While highly regulated financial firms have an obvious need for keeping tabs on risk and compliance for digital communications, “everybody’s having the same types of pain,” Redmond said. “What data is being shared over these channels? How are people behaving with each other? How are they behaving with external parties, like our clients, in that environment?”

Customers that have been disclosed by Theta Lake include Wells Fargo, TD Securities, Advisor Group, Longview Partners, Attivo Group, Reeves Independent and Tupicoffs.

Dharmesh Thakker, a general partner at Battery Ventures who is now joining Theta Lake’s board, said that the fact that hybrid and remote work is here to stay that means that businesses can expect “more security and compliance risks from all the collaborative tech tools we’re using.”

“It’s not an email world anymore, and Theta Lake is helping to address that reality for customers,” Thakker said in an email.

With its growth momentum and new funding, Theta Lake aims to triple its customer count and revenue over the next 12 to 18 months, Redmond said.

Santa Barbara, Calif.-based Theta Lake has 64 employees, and expects to finish the year with more than 100 on staff.

Deep partnerships

From its beginnings, Theta Lake — cofounded by Redmond and CTO Rich Sutton — knew that the company would likely take some time to establish itself, given the newness of this solution area.

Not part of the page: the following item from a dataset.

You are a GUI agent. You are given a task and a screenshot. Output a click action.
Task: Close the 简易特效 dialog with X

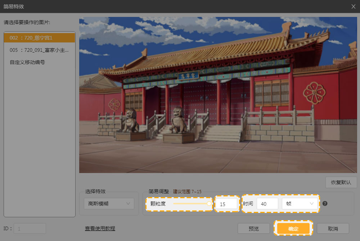click(x=353, y=6)
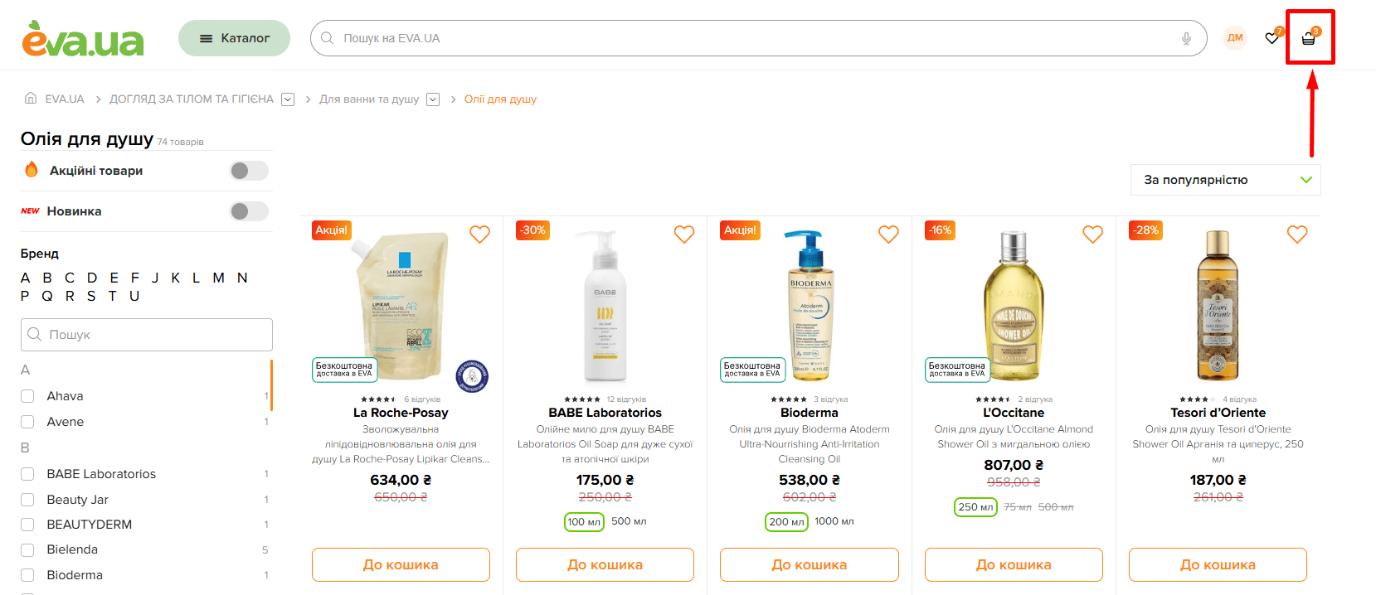Turn on the Новинка filter switch

[249, 211]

For starters, Theta Lake set out to “build really deep, trusting relationships” with the major collaboration platforms, Redmond said. Only by doing that, he said, could the solution hope to achieve a high level of quality of service.

“If you were trying to decrypt a Zoom conversation and get inside of that [to do analytics], that would negatively impact that user experience, and people would want to use different tools,” Redmond said.

Theta Lake has thus worked to build its capabilities into the fabric of the major collaboration platforms, by leveraging their APIs, and even working with the platforms on their APIs to evolve them, he said — all so that “we could be the compliance and security infrastructure for them.”

The collaboration platforms, meanwhile, have welcomed the partnership because they have found that many businesses have disabled some functionality by default for their employees, out of concerns about security, risk and compliance issues, Redmond said. For businesses that use Theta Lake, much of that functionality can be turned back on, he said.

In many ways, the company is much further ahead than it expected to be at this point, pre-pandemic.

“We built this company and this technology with a vision that this would come to the forefront — these [communications] channels would become prevalent and dominant in many ways — by 2025,” Redmond said. “We didn’t anticipate the pandemic jumping into the middle of it, and driving the adoption wave very, very quickly.”

Businesses are now waking up to the fact that in this digital workplace, “there are all these same risks that we used to have in all these other channels,” he said. “And so they’re asking, ‘What are we doing about them?’ And that’s the question that I think most folks haven’t answered.”